What the exercise asks: Reproduce every entry exactly.
Available records: Begin
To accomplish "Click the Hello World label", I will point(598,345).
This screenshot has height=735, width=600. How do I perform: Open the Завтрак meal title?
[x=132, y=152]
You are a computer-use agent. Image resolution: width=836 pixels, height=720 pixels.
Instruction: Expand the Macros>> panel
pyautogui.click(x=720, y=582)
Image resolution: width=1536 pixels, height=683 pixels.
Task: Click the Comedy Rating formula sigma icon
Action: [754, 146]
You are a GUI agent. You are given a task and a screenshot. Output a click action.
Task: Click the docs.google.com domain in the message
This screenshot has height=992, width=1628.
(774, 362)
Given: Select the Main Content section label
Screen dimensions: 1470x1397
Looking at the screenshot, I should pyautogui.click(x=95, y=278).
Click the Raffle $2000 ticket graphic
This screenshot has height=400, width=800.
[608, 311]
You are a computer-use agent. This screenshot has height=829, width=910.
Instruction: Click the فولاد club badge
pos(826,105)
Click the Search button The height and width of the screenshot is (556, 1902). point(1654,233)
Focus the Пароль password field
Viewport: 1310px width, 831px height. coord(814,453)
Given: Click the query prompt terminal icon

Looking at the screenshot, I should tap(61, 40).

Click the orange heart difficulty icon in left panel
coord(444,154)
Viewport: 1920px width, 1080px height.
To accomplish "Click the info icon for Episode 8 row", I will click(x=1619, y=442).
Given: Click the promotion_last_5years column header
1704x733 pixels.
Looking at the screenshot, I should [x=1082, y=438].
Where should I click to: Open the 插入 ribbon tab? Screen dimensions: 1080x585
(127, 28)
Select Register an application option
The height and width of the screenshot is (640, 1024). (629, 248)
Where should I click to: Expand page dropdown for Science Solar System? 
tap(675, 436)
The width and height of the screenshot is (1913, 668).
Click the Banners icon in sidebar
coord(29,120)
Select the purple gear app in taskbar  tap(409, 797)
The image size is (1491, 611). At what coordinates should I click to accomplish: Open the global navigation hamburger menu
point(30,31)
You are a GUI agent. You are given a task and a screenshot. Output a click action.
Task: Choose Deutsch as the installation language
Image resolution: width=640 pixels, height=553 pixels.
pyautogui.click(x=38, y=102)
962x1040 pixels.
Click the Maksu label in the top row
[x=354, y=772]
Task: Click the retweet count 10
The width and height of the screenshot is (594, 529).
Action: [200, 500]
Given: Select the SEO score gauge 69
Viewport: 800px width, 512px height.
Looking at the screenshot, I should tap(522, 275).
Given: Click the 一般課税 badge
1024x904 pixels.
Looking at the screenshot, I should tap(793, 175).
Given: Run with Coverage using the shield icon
Available records: End
Problem solution:
To accomplish "Click the Hello World label", I will point(598,345).
This screenshot has height=735, width=600. How do I perform: Open the Завтрак meal title?
[x=132, y=152]
You are a computer-use agent. Image resolution: width=836 pixels, height=720 pixels.
Instruction: Expand the Macros>> panel
pyautogui.click(x=720, y=582)
Image resolution: width=1536 pixels, height=683 pixels.
Task: Click the Comedy Rating formula sigma icon
Action: [754, 146]
You are a GUI agent. You are given a task and a screenshot. Output a click action.
Task: Click the docs.google.com domain in the message
This screenshot has height=992, width=1628.
(774, 362)
Given: Select the Main Content section label
Screen dimensions: 1470x1397
Looking at the screenshot, I should pyautogui.click(x=95, y=278).
Click the Raffle $2000 ticket graphic
This screenshot has height=400, width=800.
[608, 311]
You are a computer-use agent. This screenshot has height=829, width=910.
Instruction: Click the فولاد club badge
pos(826,105)
Click the Search button The height and width of the screenshot is (556, 1902). point(1654,233)
Focus the Пароль password field
Viewport: 1310px width, 831px height. coord(814,453)
Given: Click the query prompt terminal icon

Looking at the screenshot, I should tap(61, 40).

Click the orange heart difficulty icon in left panel
coord(444,154)
Viewport: 1920px width, 1080px height.
To accomplish "Click the info icon for Episode 8 row", I will click(x=1619, y=442).
Given: Click the promotion_last_5years column header
1704x733 pixels.
Looking at the screenshot, I should [x=1082, y=438].
Where should I click to: Open the 插入 ribbon tab? Screen dimensions: 1080x585
(127, 28)
Select Register an application option
The height and width of the screenshot is (640, 1024). (629, 248)
Where should I click to: Expand page dropdown for Science Solar System? 
tap(675, 436)
The width and height of the screenshot is (1913, 668).
Click the Banners icon in sidebar
coord(29,120)
Select the purple gear app in taskbar  tap(409, 797)
The image size is (1491, 611). At what coordinates should I click to accomplish: Open the global navigation hamburger menu
point(30,31)
You are a GUI agent. You are given a task and a screenshot. Output a click action.
Task: Choose Deutsch as the installation language
Image resolution: width=640 pixels, height=553 pixels.
pyautogui.click(x=38, y=102)
962x1040 pixels.
Click the Maksu label in the top row
[x=354, y=772]
Task: Click the retweet count 10
The width and height of the screenshot is (594, 529).
Action: [200, 500]
Given: Select the SEO score gauge 69
Viewport: 800px width, 512px height.
Looking at the screenshot, I should tap(522, 275).
Given: Click the 一般課税 badge
1024x904 pixels.
Looking at the screenshot, I should tap(793, 175).
Given: Run with Coverage using the shield icon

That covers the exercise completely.